Until now, research efforts had focused on cooling bosons – fundamentally different from fermions, and much easier to work with – and weakly magnetic fermions. The Stanford team extended these techniques to gases made of the most magnetic atom: a fermionic isotope of dysprosium with magnetic energies 440 times larger than previously cooled gases.

The leap presented two major challenges.

The initial step – trapping particles in the “optical molasses” created by the high-powered lasers – works by exciting a particle and then allowing it to return to its initial state. The particle loses energy in this process, cooling dramatically. Typically, the substances that researchers cool in this way only have two or three energy levels, making for a simple “optical loop.” Dysprosium, on the other hand has more than 140.

“Everyone thought it was impossible for this most complex of elements,” said Lev.

Although this detail made for a daunting technological challenge, the second difficulty was thought to be even more fundamental.

The evaporative cooling process the researchers hoped to use to bring the gas down to the nanokelvin range depends on collisions between particles. Collisions both dissipate energy and knock high-energy particles out of the system.

“But the lore in the field is that identical fermions never collide,” Lev said.
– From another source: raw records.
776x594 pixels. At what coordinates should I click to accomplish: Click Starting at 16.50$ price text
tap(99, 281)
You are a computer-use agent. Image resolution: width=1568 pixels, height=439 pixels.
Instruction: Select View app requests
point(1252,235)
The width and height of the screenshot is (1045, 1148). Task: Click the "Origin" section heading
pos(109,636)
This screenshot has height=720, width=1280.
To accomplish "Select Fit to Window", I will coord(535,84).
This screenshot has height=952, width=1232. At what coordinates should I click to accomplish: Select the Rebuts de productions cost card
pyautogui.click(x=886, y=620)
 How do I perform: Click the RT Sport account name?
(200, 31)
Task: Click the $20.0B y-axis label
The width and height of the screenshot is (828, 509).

Fermions obey the Pauli exclusion principle, which states that no two fermions can occupy the same state simultaneously. This inviolable rule seems to disallow direct interactions between fermionic particles.

Dysprosium’s status as the most magnetic element was crucial to overcoming this apparent impossibility. Because of the extraordinarily strong magnetic dipolar interactions between the dysprosium atoms, the particles were able to cool to below the critical temperature by colliding from afar, despite being quantum mechanically identical.

Putting the gas to work

Thus far, the result of the Lev lab’s high-tech efforts is a tiny ball of ultracold quantum dipolar fluid. But the researchers have reason to believe that the humble substance will exhibit the seemingly contradictory characteristics of both crystals and superfluids.

This combination could lead to quantum liquid crystals, or quantum-mechanical versions of the liquid crystals that make up most electronic displays. Or it could yield a supersolid – a hypothetical state of matter that would, in theory at least, be a solid with superfluid characteristics.

The researchers have already begun developing a microscope to make use of the dipolar quantum fluid’s unique characteristics. Their “cryogenic atom chip microscope” is a magnetic probe that should measure magnetic fields with unprecedented sensitivity and resolution. This kind of probe may even allow for a more stable form of quantum computation that uses exotic quantum matter to process information, known as a topologically protected quantum computer.

Beyond these applications, the study offers physicists another line of attack toward understanding unconventional quantum effects.

“It’s a problem that has stood unresolved since the mid-80s,” said Lev. “It’s worth taking a new approach.”